Già, ma cosa fare nel concreto?

A indirizzarci al meglio interviene Cathy La Torre, avvocata e attivista specializzata in diritto antidiscriminatorio, con particolare riferimento alle discriminazioni basate sull’orientamento sessuale, sull’identità di genere, oltre che alla tutela dei diritti della comunità LGBTQIA+. Cathy (o Avvocathy come la conoscono i suoi follower) ha corredato alcune delle storie da suggerimenti legali, indirizzati a chi sa o sospetta che una donna di sua conoscenza sia vittima di violenza e/o stalking. Le abbiamo chiesto quale sia il consiglio più importante che si può dare in questi casi.

«Le cose più importanti che una persona che ha il dubbio che qualcuno che conosce stia subendo violenza dovrebbe fare sono due: la prima è non giudicare. Non giudicare se qualcuno sta tentennando nel denunciare, non giudicare quello che la persona sta vivendo. Il secondo consiglio è non improvvisarsi. Non improvvisarsi esperti, non improvvisare consigli, se una cosa non la sappiamo non diciamola, se non abbiamo trattato fenomeni di violenza indirizziamo la persona a un centro antiviolenza oppure prendiamo noi stessi informazioni sul centro antiviolenza».

Con lo studio WildSide, La Torre si occupa da sempre di discriminazioni, anche di genere. Ci sono donne che vengono direttamente in studio senza passare dai centri antiviolenza? «La cosa importante quando ci si approccia a un ausilio contro la violenza è che l’interfaccia sia sempre molto preparata. Noi personalmente come avvocate suggeriamo sempre di rivolgersi prima di tutto ad un centro antiviolenza per una valutazione del rischio, ma se arrivano da noi hanno un confronto con avvocate e avvocati del nostro studio che sono assolutamente preparati e lavorano quotidianamente, ahimè, con la violenza di genere».

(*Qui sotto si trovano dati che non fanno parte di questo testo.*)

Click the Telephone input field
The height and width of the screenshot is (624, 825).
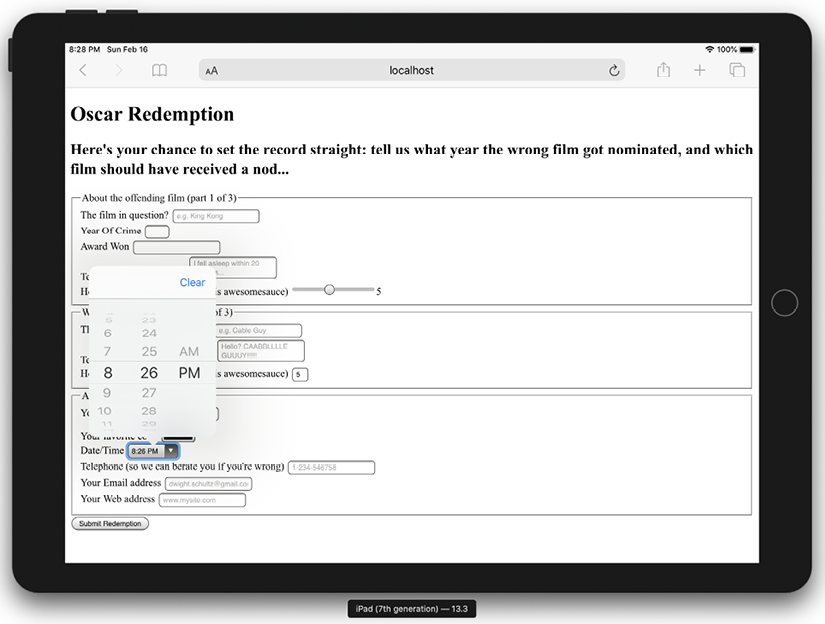pyautogui.click(x=331, y=467)
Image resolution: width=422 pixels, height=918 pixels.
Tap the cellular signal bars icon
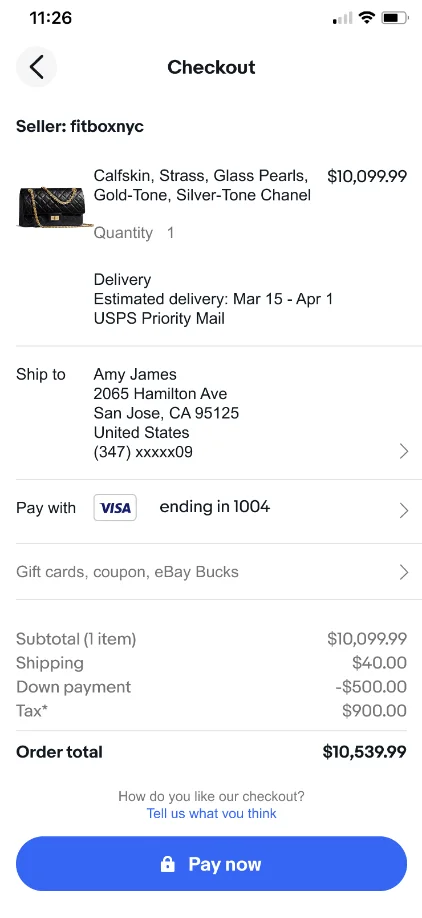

Non ti voltare: il punto di vista dei testimoni

Il progetto di quest’anno parte dai racconti di chi è testimone della violenza. Chiedo a La Torre quali sono, a suo parere, i punti focali di questo approccio. «Il principale punto di forza di questo approccio è, senza ombra di dubbio, per una delle prime volte cogliere anche il punto di vista non soltanto di chi è vittima di violenza, ma anche delle persone collaterali a quella violenza. Perché la violenza non ha mai soltanto quella vittima, ma pensate alle famiglie delle persone che subiscono violenza, che magari non hanno colto che la loro figlia, la loro nipote era vittima di violenza e quando lo scoprono, scoprono tutto un mondo legato alla fuoriuscita della violenza».

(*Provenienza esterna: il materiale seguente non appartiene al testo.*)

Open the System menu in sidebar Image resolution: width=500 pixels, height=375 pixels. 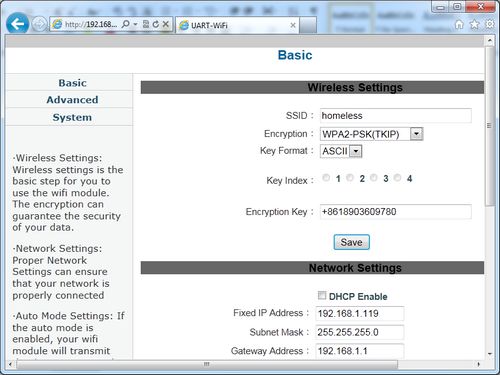tap(72, 117)
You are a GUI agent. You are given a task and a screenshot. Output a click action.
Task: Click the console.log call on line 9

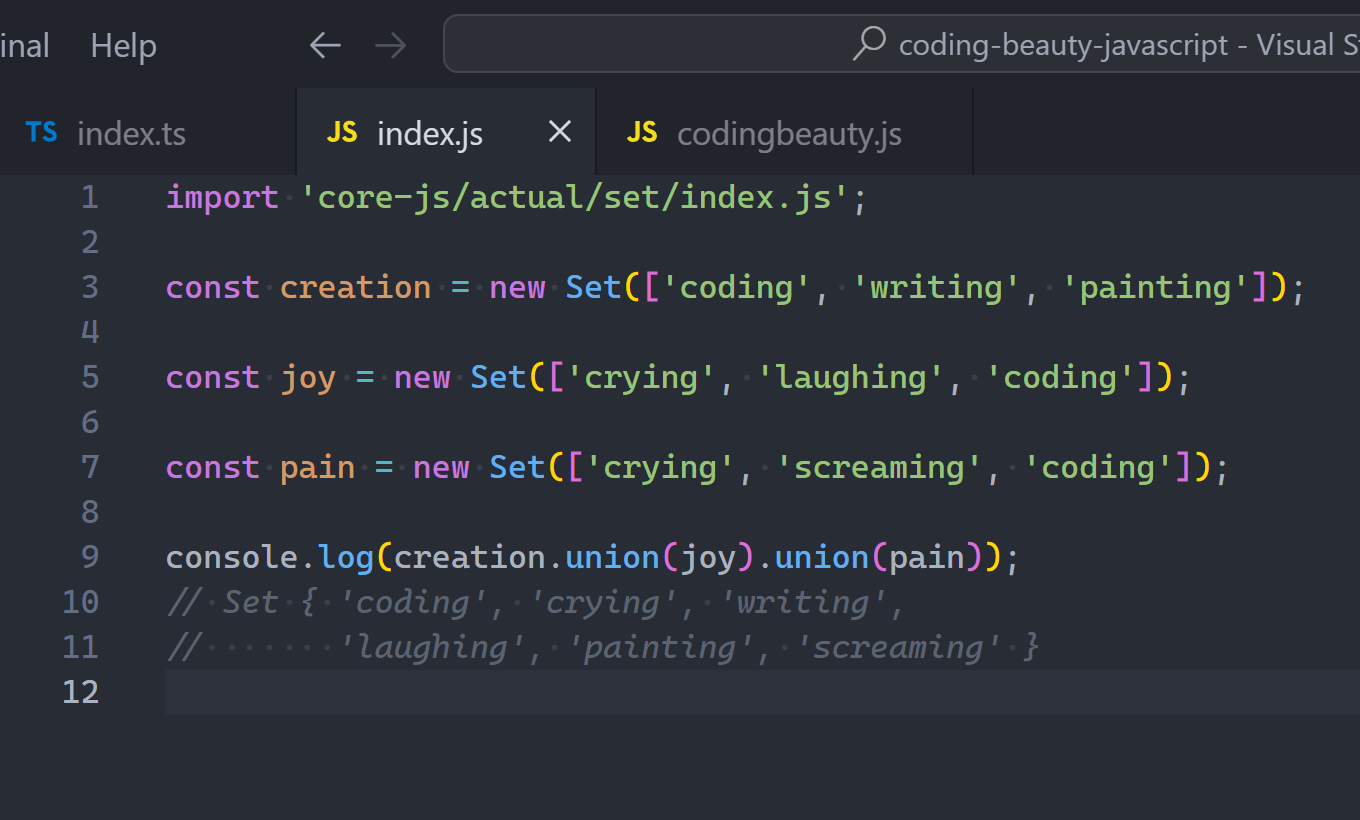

Parliamo dunque di consapevolezza: molto è stato fatto, ma molto è ancora da fare in questo campo. La domanda che faccio all’avvocata è se, secondo lei, la violenza sulle donne è ancora un tabù o qualcosa di cui far finta di non vedere e non sapere. Oppure se, grazie a iniziative come quelle di Sorgenia, le cose stanno cambiando. «Direi che oramai la violenza contro le donne è un tema all’ordine del giorno. Non si parla nemmeno più di omicidi, ma di femminicidi, si parla moltissimo di stalking, insomma i reati legati alla violenza di genere sono raccontati molto di più all’opinione pubblica. Quindi tutti gli eventi, come questo spettacolo organizzato da Sorgenia, e tutte le volte che la stampa ne parla, e ne parla correttamente, sta portando alla luce un fenomeno che ha dei numeri terribili. 121 donne uccise, di cui 70 in ambito familiare, soltanto nel 2022!».

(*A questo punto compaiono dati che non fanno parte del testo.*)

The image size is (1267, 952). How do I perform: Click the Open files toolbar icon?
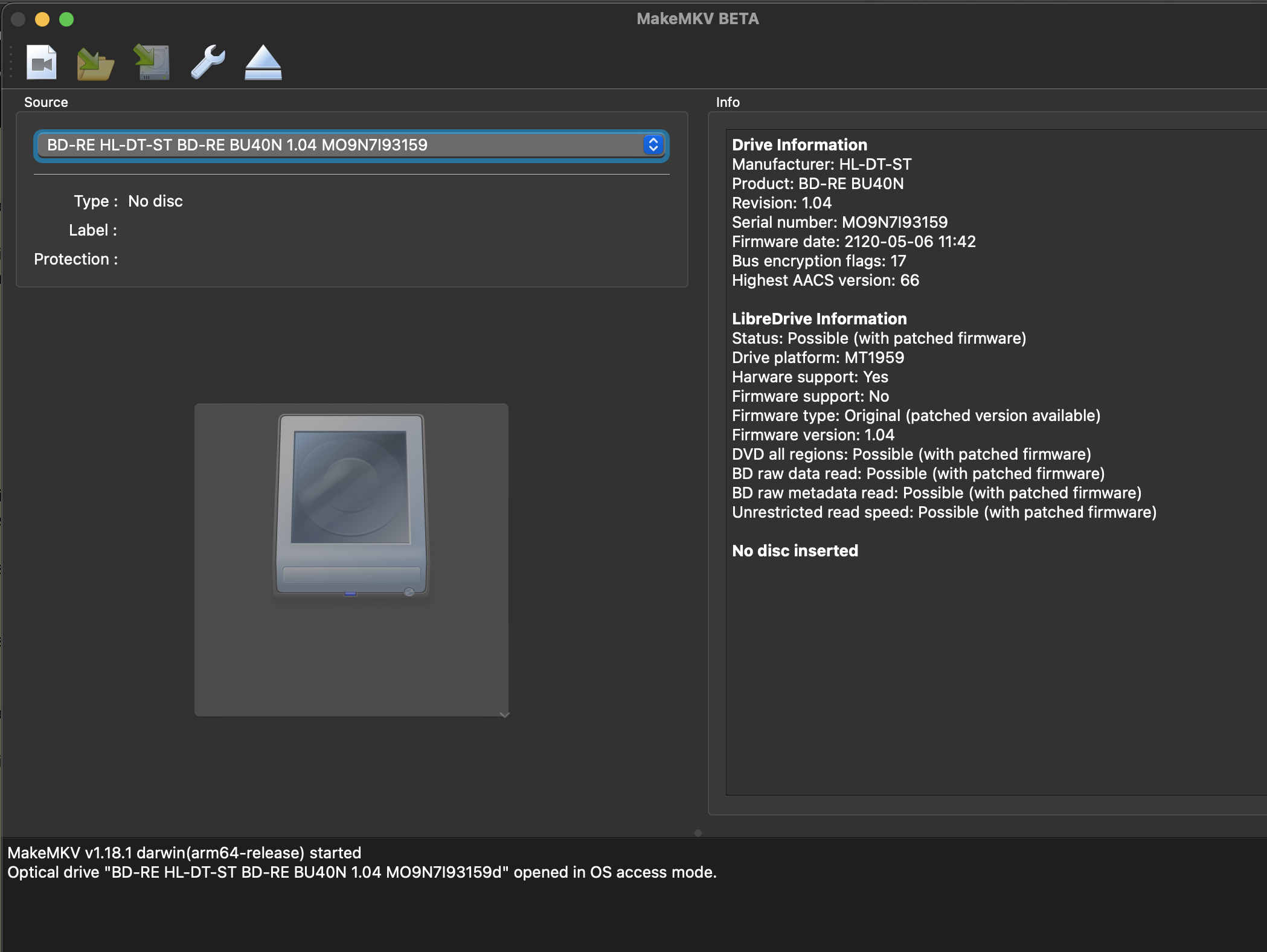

In scena storie, ma anche dati e aneddoti

Cathy ha preso parte allo spettacolo, con un intervento che prende avvio dal titolo del libro di Linda Nochlin «Perché non ci sono state grandi artiste?». Un libro che riscrive una storia femminista dell’arte, spiegandoci come tante donne in passato non potessero assecondare la loro vocazione, non fossero prese sul serio o si vedessero sottratta la fama perché qualche uomo si arrogava la “paternità” delle loro opere. Il suo racconto prosegue poi con la storia di scoperte scientifiche e tecnologiche attribuite erroneamente o rivendicate in modo ingiusto da uomini (il cosiddetto bropropriating), ma erano davvero solo storie di altri tempi?

Cathy ci riporta ai giorni nostri, mettendoci di fronte a una serie di dati sconfortanti sulla situazione delle donne nel mondo del lavoro: battute sessiste e volgari, contatti fisici non voluti, non riconoscimento del titolo professionale, continue interruzioni e scarsa attenzione ai loro interventi nelle riunioni… Ma c’è una soluzione possibile a tutto ciò? In Francia ci stanno provando, mettendo sul tavolo delle riunioni un campanellino che può essere suonato ogniqualvolta si viene interrotte, e pare che funga da deterrente. «Ecco – conclude il suo intervento – contro violenze, molestie e stereotipi serve un campanello che agisca come stimolo e attiri l’attenzione sul tema. Che dica: adesso basta, è tempo di agire, non ti voltare!».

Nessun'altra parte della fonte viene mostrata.